HISTORICAL EVOLUTION OF SOVEREIGNTY
- The concept of sovereignty is relatively new but has almost universal usage in contemporary discourse.
- In earlier civilizations, sovereignty held little significance. For example, tribal communities in Africa were organized around lineage and kinship ties.
- China had a multi-state system with a fluid relationship between the monarch and feudal lords.
- Medieval Europe was not divided into sovereign states; both rulers and the ruled were governed by universal lawsderived from the authority of God.
- Society in medieval Europe was a patchwork of overlapping political loyalties and allegiances across geographically interwoven jurisdictions.
- The Church provided an overarching, organizational, and moral framework transcending both legal and political boundaries in medieval Europe.
- In feudal Europe, there was no distinction between domestic and external spheres of organization, nor between the public and private spheres.
- By the end of the 15th century, Europe had about 500 independent political units, but this order was in decline.
- New social and economic conditions were emerging, characterized by increasing trade, the growing strength of the manufacturing class, and centralized monarchies.
- Monarchs, supported by civil servants and hired armies, began to levy royal taxes, and individuals no longer owed allegiance to the overlord or their village.
- The Renaissance led to the secularization of life and a decline in the authority of the Church.
- Reformation, counter-reformation, and the wars of religion facilitated the acceptance of a secular state.

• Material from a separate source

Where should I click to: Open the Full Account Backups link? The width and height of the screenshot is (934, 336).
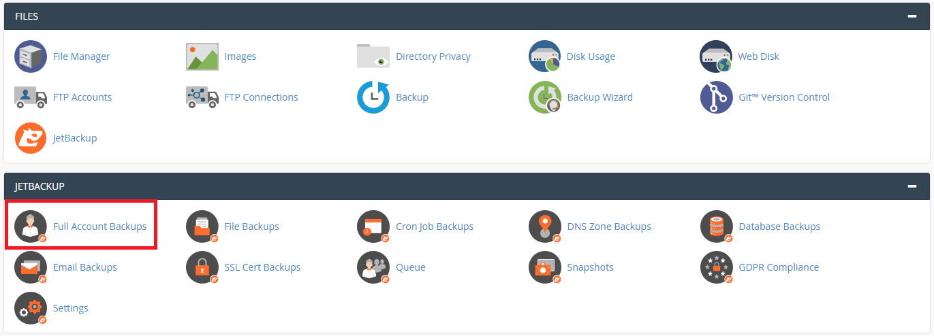coord(99,226)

- Papal sovereignty was undermined, paving the way for secular absolutism.
- The Thirty Years’ War ended with the Treaty of Westphalia in 1648, recognizing a religious stalemate in Europe.
- The economic practices of the trading and manufacturing classes, alongside advancements in science and technology, undermined the authority of the Church.
- The Westphalian state system replaced the decentralized political arrangements, leading to territorially bound sovereign states.
- Each sovereign state had its own centralized administration and a monopoly over the legitimate use of violence.
- The new form of state redefined the idea of private property, understood as the right to exclude others from the possession of commodities like land, labour, or capital.
- Private and public spheres of life became strongly demarcated, with the royal court as the supreme authority in the public sphere and paternal authority in the family consolidating patriarchy.
- Laws supporting paternal authority and inheritance in the male line aligned with the new sovereign state.
- The feudal state in Europe was replaced by the absolutist state based on the notion of absolute sovereignty, where the monarch had absolute rights over their domain.
- The acquisition of new territories was seen as a matter of extending sovereignty, which later became the instrument for colonial expansion.